Balderas-Morrones filed a petition for a writ of habeas corpus on May 5, 2026, arguing that his continued detention — by then approaching eight months, with a final removal order more than twelve years old — violated his due process rights under Zadvydas v. Davis, 533 U.S. 678 (2001). The government opposed release, contending he had not met his burden and that ongoing State Department diplomatic efforts made removal reasonably foreseeable.
The Court’s Holding
Magistrate Judge Kelly G. Stephenson recommended that the District Court grant the habeas petition in part and order Balderas-Morrones released under conditions substantially similar to his prior Order of Supervision. Applying the Zadvydas framework, the magistrate found that the petitioner carried his initial burden of showing “good reason to believe” there is no significant likelihood of removal in the reasonably foreseeable future: he produced undisputed proof of his CAT deferral (barring removal to Mexico) and demonstrated that a decade of government effort had yielded no willing third country. Both factors — a grant of deferral or withholding of removal and the absence of any third-country assurances — have been treated as sufficient by multiple courts within the Western District of Texas.
The burden then shifted to the government to rebut that showing with sufficient evidence, and the magistrate found it failed to do so. The government offered no live testimony, declined to present additional evidence at the hearing, and conceded on proffer that no country had accepted the petitioner and that ICE was not actively seeking removal to any specific third country. Vague references to ongoing State Department diplomatic efforts were insufficient to overcome the record of eight months of detention and twelve-plus years of fruitless removal proceedings.
The magistrate declined to reach petitioner’s separate procedural due process claim, finding the substantive Zadvydas claim fully dispositive. Any relief not addressed in the recommendation was denied.
Key Takeaways
- Under Zadvydas, detention beyond six months following a final removal order is presumptively unreasonable; a detainee who proves a CAT deferral and the absence of any willing receiving country satisfies the “good reason” burden.

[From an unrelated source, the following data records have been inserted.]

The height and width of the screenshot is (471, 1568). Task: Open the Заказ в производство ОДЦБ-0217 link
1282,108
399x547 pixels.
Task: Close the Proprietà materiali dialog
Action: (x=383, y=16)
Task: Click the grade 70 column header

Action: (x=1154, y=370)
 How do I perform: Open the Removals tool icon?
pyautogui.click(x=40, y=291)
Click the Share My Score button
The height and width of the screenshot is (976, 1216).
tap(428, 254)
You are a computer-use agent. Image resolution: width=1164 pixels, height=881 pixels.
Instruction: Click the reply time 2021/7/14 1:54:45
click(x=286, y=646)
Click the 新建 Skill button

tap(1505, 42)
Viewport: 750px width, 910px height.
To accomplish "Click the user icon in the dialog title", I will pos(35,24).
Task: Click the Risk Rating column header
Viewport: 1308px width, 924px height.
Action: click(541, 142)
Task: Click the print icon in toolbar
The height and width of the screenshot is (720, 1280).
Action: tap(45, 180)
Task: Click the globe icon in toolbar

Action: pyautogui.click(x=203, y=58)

- Once a detainee meets that burden, the government must respond with concrete evidence of progress — not merely assertions of diplomatic activity; conceding at hearing that no active third-country request is pending is fatal to the government’s position.
- Courts in the Western District of Texas have applied this framework consistently: proof of deferral or withholding plus lack of third-country assurances suffices to shift the burden to the government, following Vargas v. Bondi, Trejo v. Warden of ERO El Paso, and Shengelia v. Ortega.
- Because this is a Report and Recommendation, it is subject to objection within seven days and requires final adoption by the district judge before it becomes a binding order.
Why It Matters
This decision illustrates a growing body of habeas litigation in the Western District of Texas challenging prolonged ICE detention of individuals whose removal is blocked by CAT deferral orders. As the government has stepped up enforcement and detention of long-term residents, federal courts have increasingly been called upon to police the constitutional limits on indefinite detention, and this case follows a clear trend in which generalized claims of future diplomatic progress have not been enough to justify continued confinement when concrete removal efforts have stalled.
For practitioners, the case reinforces that the combination of a CAT-based deferral and the government’s failure to produce a specific, credible removal pathway will typically satisfy a petitioner’s Zadvydas burden in this district, placing the evidentiary weight squarely on the government. Attorneys representing similarly situated detainees — long-term LPRs with removal orders deferred to their home country and no third-country arrangement in place — have a strong template for habeas relief.